#### Exercise material
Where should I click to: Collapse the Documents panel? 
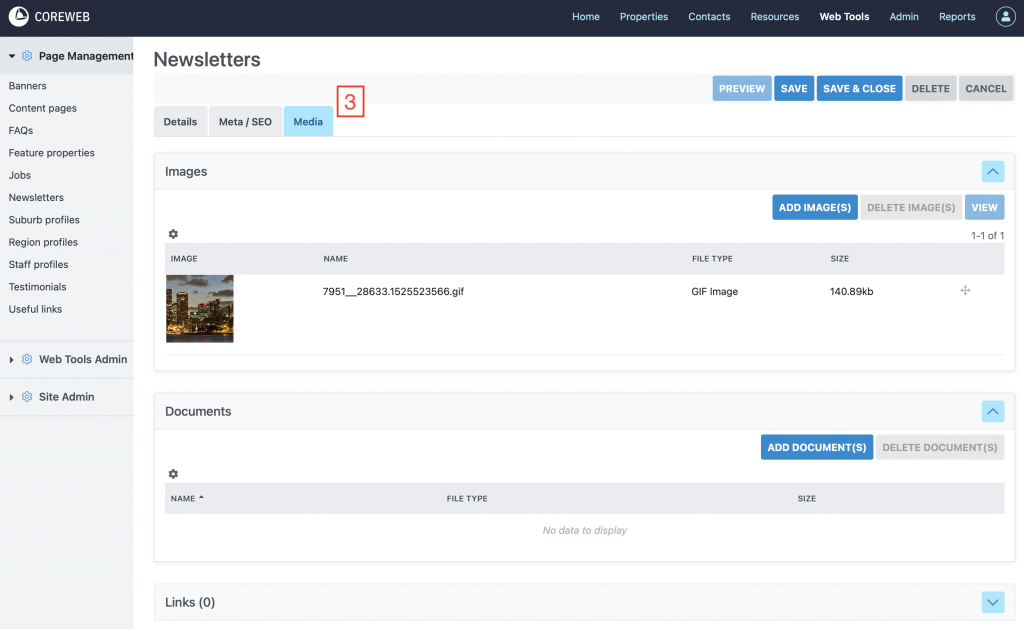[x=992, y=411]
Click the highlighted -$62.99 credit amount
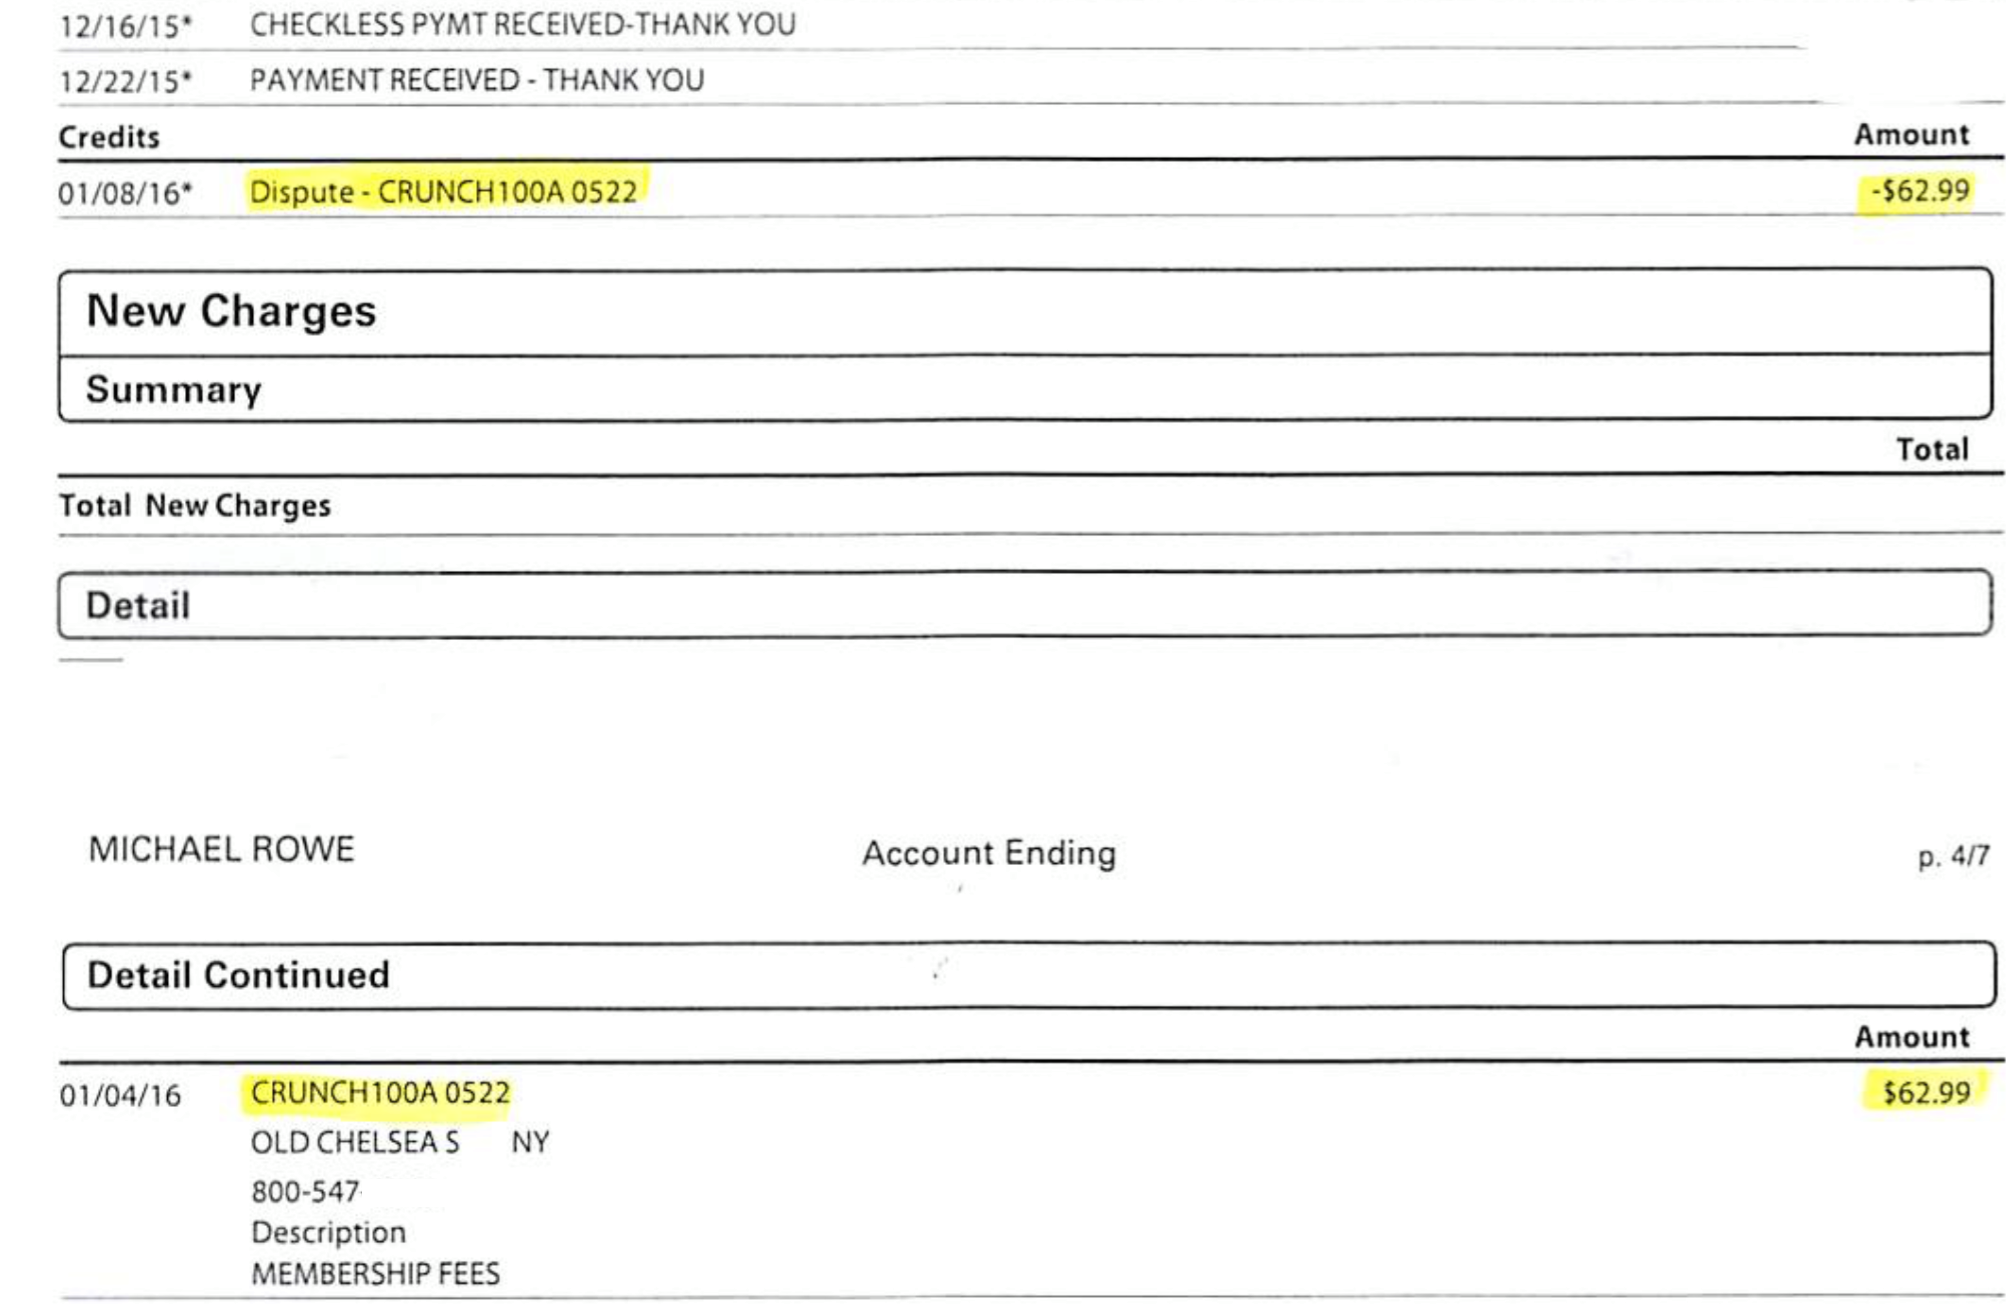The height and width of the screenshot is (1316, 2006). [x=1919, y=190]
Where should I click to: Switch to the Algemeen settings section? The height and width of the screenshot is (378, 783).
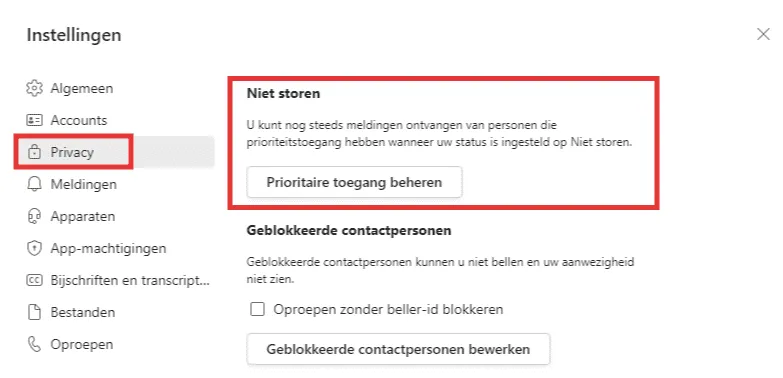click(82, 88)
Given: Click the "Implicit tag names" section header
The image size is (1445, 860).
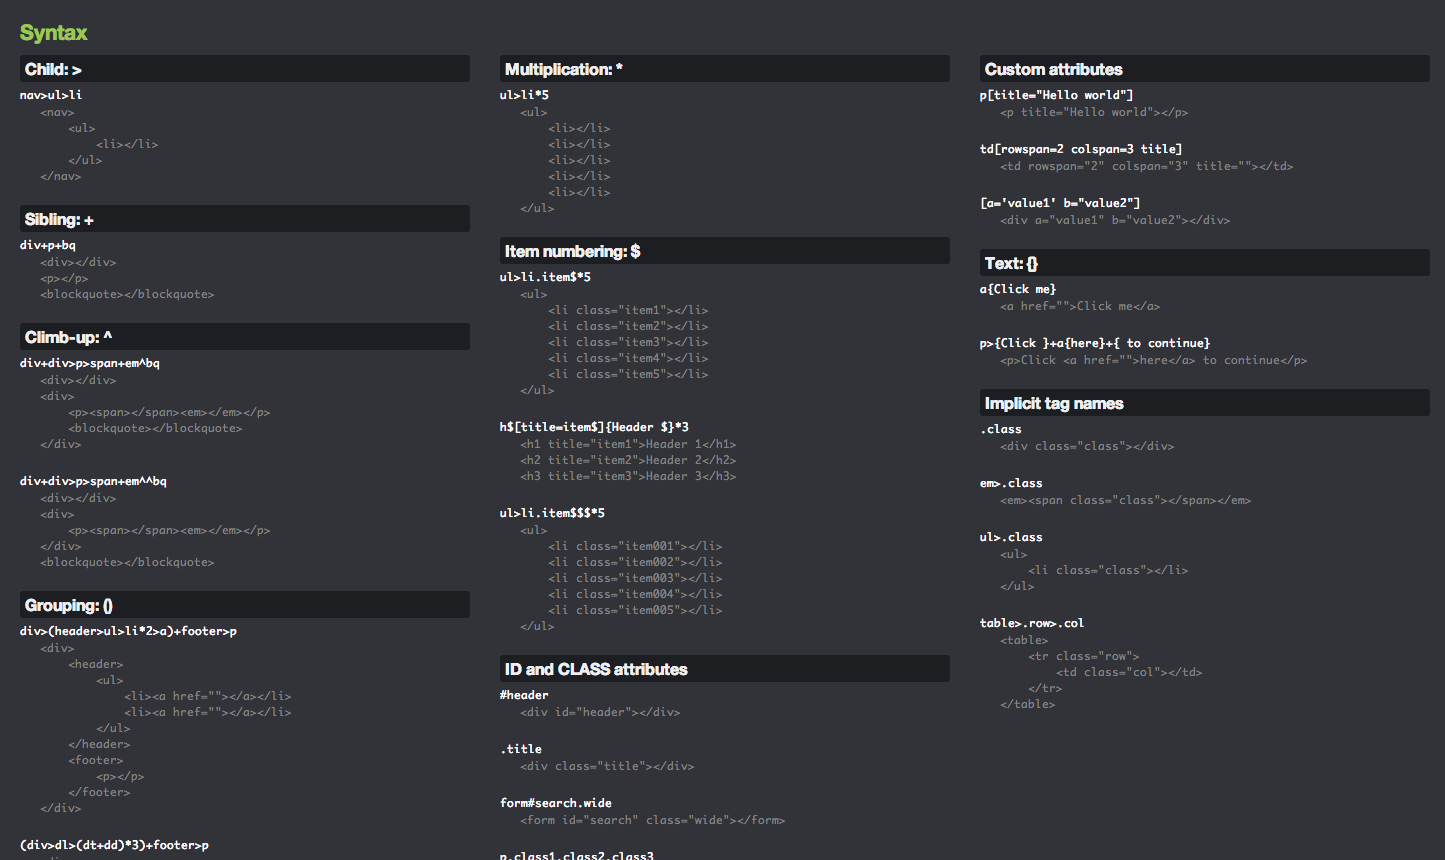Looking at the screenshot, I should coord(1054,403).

#### About this exercise
When you transcribe these entries, keep every word exact and drop the pictures.

#### Task result
Where should I click to: Collapse the Documents panel? 
[x=992, y=411]
Click the highlighted -$62.99 credit amount
The height and width of the screenshot is (1316, 2006). [x=1919, y=190]
Where should I click to: Switch to the Algemeen settings section? The height and width of the screenshot is (378, 783).
click(82, 88)
Given: Click the "Implicit tag names" section header
The image size is (1445, 860).
Looking at the screenshot, I should coord(1054,403).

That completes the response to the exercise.